— BEGIN DOCUMENT SEGMENT —

# Digger!



## dickli (Jun 19, 2012)

It appears that we have a digger. Should have gotten a black puppy!


----------



## Sparkle (May 17, 2012)

OMG, priceless picture! This needs to be hanging on your wall.


----------



## davetgabby (Dec 29, 2007)

good stuff, at least fun was involved.


----------



## whimsy (Apr 3, 2010)

:jaw:Oh geez that is just too funny!! Hope it comes out pretty easy.


----------



## HavaneseSoon (Nov 4, 2008)

Cute! Cute! Love it! Didn't you know, it is always the light colored Havs that love to dig just to get a a reaction out of you!


----------



## Dory (Jan 4, 2012)

I hav a digger too, except mine does it on the bed, when he's sitting on my lap, in his crate, etc. I think his is more "fluffing stuff up" because he's not digging outside...yet!

Your little one is adorable!


----------



## mamacjt (Aug 23, 2011)

LOL.....I have a digger too, but like Dory, mine only digs in the bed or on furniture, or in corners. Years ago though I had a small white dog who would ALWAYS dig in potted plants when we were gone and we'd come home to her full of black dirt and dirt all over the living room.


----------



## dodrop82 (May 21, 2010)

We got diggers too! When they had a yard, they would try to dig random areas of the yard. They also dig the couch, and Daddy's leather recliner (!) and occasionally the carpet...despite us shouting "NO DIGGING!"


----------



## dickli (Jun 19, 2012)

I should have seen it coming because I've seen her bed, the couch and the carpet. This was a first for the back yard.


----------



## Tia (Nov 28, 2012)

Can ask if you know of any solution to the digging?? I found Doug in a similar state and a nice whole in the back yard to go with it lol


----------



## HavaneseSoon (Nov 4, 2008)

— END DOCUMENT SEGMENT —
— BEGIN INFORMATION PROVIDED —

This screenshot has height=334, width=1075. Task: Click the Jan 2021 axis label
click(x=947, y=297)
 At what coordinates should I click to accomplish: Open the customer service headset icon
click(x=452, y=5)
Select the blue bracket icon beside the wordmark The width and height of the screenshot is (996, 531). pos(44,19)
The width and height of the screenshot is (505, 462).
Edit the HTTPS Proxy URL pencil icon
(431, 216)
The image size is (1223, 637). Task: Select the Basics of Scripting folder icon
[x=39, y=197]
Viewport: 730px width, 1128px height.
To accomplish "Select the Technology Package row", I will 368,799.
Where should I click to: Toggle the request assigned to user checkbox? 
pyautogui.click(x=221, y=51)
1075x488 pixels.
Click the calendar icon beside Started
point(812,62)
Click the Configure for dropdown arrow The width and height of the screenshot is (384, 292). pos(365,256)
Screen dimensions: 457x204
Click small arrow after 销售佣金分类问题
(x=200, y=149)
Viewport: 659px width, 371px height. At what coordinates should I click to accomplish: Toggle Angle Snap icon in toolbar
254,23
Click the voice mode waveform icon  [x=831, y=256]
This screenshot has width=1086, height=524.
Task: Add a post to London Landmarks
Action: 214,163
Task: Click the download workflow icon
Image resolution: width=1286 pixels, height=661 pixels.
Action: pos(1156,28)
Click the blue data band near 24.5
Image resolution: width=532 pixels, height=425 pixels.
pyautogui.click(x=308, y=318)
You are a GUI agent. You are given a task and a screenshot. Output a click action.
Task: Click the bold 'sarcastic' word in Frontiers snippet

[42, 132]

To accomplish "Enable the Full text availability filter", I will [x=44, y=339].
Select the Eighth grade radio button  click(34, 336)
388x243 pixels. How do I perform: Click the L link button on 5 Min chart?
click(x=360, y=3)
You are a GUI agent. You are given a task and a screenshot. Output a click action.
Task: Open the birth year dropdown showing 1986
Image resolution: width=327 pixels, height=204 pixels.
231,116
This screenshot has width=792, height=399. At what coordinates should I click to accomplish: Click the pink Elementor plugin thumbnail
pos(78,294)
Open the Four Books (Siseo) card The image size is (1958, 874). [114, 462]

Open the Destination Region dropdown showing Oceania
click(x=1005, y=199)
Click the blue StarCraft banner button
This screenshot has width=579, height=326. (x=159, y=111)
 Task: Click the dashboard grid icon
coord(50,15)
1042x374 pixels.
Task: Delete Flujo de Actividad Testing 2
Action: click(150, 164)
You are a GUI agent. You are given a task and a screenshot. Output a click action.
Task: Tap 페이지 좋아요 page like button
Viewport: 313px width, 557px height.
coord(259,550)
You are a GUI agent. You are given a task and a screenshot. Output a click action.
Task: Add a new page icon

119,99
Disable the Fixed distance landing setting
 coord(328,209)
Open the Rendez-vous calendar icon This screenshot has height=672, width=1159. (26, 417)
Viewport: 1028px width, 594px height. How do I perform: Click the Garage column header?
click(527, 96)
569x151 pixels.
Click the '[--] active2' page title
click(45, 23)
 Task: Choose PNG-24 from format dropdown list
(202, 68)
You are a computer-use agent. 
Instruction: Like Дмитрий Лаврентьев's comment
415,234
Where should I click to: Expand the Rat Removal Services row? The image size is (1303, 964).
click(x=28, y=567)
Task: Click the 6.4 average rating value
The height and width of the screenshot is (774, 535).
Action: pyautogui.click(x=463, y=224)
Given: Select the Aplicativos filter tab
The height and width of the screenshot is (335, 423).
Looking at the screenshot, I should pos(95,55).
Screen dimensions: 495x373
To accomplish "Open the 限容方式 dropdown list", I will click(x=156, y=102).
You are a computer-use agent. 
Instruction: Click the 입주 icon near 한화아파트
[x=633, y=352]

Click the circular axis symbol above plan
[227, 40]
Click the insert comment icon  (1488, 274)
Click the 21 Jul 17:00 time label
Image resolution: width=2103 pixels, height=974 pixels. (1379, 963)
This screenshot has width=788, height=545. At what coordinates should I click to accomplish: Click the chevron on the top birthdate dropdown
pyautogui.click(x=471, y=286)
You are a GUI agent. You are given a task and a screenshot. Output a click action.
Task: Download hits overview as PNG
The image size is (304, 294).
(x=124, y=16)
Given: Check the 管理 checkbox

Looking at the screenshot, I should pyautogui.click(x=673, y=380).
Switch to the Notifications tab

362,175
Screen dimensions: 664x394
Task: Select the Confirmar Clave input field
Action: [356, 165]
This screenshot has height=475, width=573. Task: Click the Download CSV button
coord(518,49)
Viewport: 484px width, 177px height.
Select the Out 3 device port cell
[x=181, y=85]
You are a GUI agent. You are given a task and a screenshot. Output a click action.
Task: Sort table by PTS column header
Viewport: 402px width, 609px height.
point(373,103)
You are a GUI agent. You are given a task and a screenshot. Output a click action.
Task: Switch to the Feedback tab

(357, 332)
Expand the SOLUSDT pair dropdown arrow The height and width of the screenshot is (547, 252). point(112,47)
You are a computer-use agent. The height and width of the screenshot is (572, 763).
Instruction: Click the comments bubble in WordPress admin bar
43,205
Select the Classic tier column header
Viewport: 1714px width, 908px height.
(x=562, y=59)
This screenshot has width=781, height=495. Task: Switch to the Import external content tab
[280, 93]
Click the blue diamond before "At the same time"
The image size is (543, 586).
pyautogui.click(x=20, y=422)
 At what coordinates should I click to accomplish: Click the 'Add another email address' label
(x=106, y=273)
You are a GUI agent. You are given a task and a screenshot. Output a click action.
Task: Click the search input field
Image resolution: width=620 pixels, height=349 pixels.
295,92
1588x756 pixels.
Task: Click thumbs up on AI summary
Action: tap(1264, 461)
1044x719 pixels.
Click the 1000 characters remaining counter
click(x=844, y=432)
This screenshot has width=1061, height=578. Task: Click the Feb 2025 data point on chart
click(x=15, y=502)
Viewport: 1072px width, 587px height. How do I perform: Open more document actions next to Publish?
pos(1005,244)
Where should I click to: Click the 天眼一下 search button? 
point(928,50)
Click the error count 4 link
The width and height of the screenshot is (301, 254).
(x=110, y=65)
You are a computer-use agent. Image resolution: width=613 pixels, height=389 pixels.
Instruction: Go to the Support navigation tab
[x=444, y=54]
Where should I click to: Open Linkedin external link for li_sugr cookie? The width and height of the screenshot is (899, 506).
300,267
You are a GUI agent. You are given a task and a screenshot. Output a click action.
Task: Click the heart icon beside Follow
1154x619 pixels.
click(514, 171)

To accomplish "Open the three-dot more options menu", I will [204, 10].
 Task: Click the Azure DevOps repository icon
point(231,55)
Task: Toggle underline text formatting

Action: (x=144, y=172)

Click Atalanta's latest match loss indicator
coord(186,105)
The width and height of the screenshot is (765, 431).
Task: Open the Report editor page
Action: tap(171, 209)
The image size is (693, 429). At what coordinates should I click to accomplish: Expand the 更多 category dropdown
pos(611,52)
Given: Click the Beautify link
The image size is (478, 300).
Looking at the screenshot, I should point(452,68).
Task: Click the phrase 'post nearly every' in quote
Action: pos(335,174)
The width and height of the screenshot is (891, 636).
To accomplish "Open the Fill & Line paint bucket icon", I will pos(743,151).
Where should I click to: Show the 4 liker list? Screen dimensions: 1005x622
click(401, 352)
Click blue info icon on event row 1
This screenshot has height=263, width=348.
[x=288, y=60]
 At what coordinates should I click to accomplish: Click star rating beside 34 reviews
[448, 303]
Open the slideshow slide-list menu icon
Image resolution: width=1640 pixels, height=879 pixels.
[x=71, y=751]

— END INFORMATION PROVIDED —

• [WHAT YOU WILL DO]
**1)** In the digger thread, what did mamacjt's small white dog from years ago always dig in when the family was gone?
**2)** Transcribe the digger thread between "Cute! Cute! Love" and "(Jan 4, 2012)", inclusive.
**3)** Go on with the digger thread from the point where it stops.

• [RESULTS BY TASK]
**1)** Potted plants.

**2)**
Cute! Cute! Love it! Didn't you know, it is always the light colored Havs that love to dig just to get a a reaction out of you!


----------



## Dory (Jan 4, 2012)

**3)**
No solution, just enjoy the fun with your pup. Hopefully he will outgrow the digging. Dexter used to be a digger in the bed. He outgrew that! Jack does not dig in the bed, but he does dig once in awhile (especially when he was younger)....I don't notice anymore. Maybe, he outgrew it, but he does like to find stuff in the leaves and eat stuff...I can only imagine what he is eating.


----------



## Tia (Nov 28, 2012)

Thanks for that. I have notice him do it inside on one of his beds its quite cute but I do try and encourage some other sort of behaviour when I notice him do it. I don't really want it becomming a regular thing lol


----------



## lfung5 (Jun 30, 2007)

Lol! Too funny! Guilty as charged


----------



## Eddie (Feb 11, 2012)

*Loved the picture, frame it *


----------



## Suzi (Oct 27, 2010)

mamacjt said:


> LOL.....I have a digger too, but like Dory, mine only digs in the bed or on furniture, or in corners. Years ago though I had a small white dog who would ALWAYS dig in potted plants when we were gone and we'd come home to her full of black dirt and dirt all over the living room.


 OMG that would be bad! Maddie only digs to try to barre her treats.


----------



## Lola :) (Nov 20, 2012)

Looks like someone had fun!! Look at that face, too cute!!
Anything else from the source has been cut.